It is tough out there. I have a relative with a theater degree (double major with communications). That person worked at a large theme park that has many stage shows. There are about ten stages with live performances, featuring singers, dancers, acrobats, musicians, actors.
Every two months there are open auditions. There are usually 200 to 300 applicants. Maybe ten get offered jobs. For the most part these are relatively low paying, seasonal jobs with no benefits, no paid vacation, no sick days. Those 10 are the winners of that job lottery. Some are like my relative, top tier graduates from top tier arts program, really smart, really hard working. Wow, I would not wish it on anyone, but it is what it is.

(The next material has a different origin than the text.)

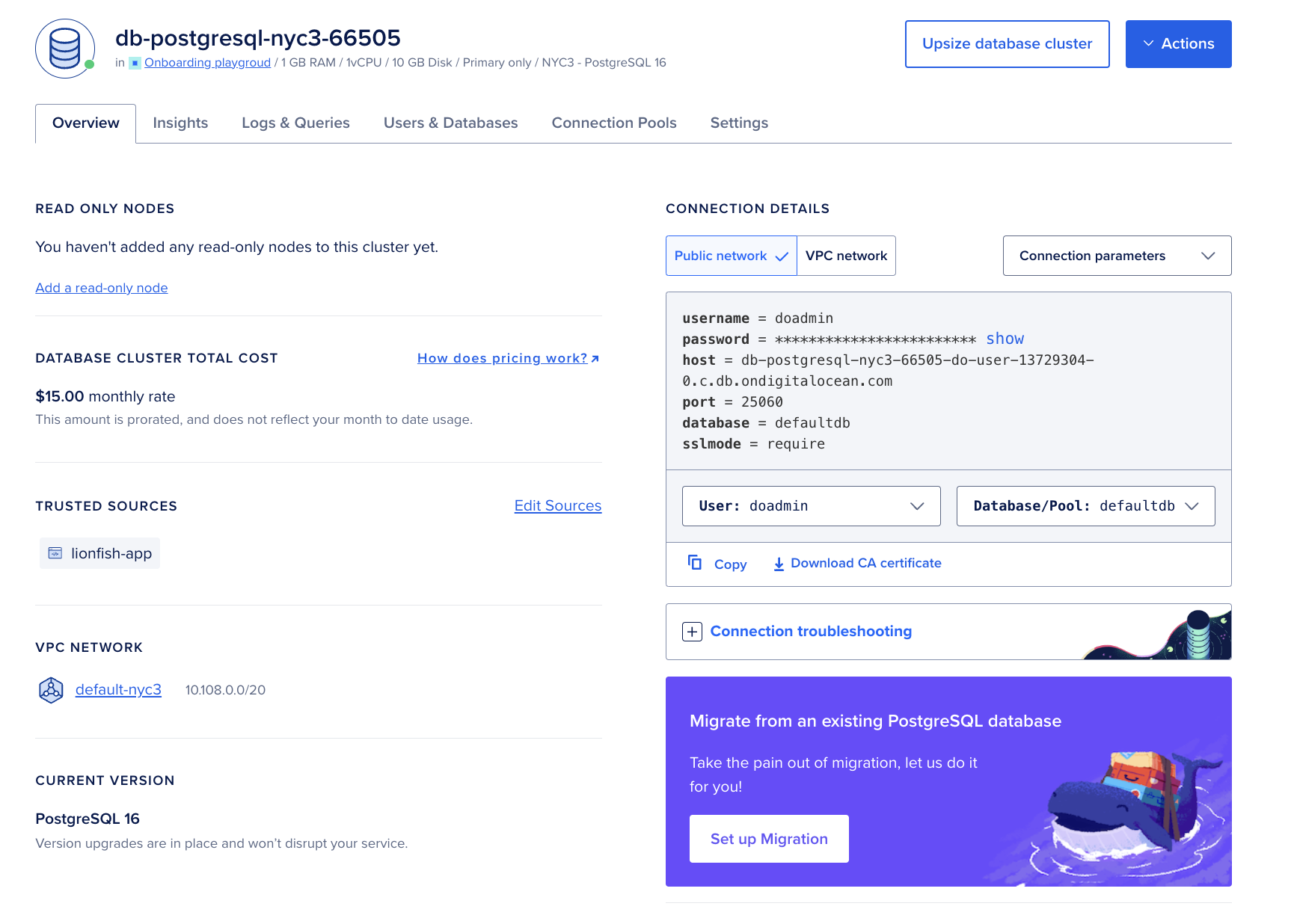1291x924 pixels.
Task: Select the Public network option
Action: coord(730,256)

Sometimes there are regrets as to choice of major. Who knew the great recession would come, and stay? This isn't 1970 (or whatever year), when a music major could do music and then fall back to a corporate job.
It isn't that much better for many other majors. There are likely 100 applicants for every entry level corporate job opening as well, and those careers are no where near as interesting sounding. I have another relative who got a degree in Economics and then despaired of finding a job with that degree and went back to school.
Law degree? Good luck with that and paying six figures worth of student loans when there are severe cut backs in the number of entry level lawyer jobs. Veterinarian? Sounds good, and a job is likely, but it might be for $12 to $18 an hour with $200,000 in loans from eight years of school to pay back.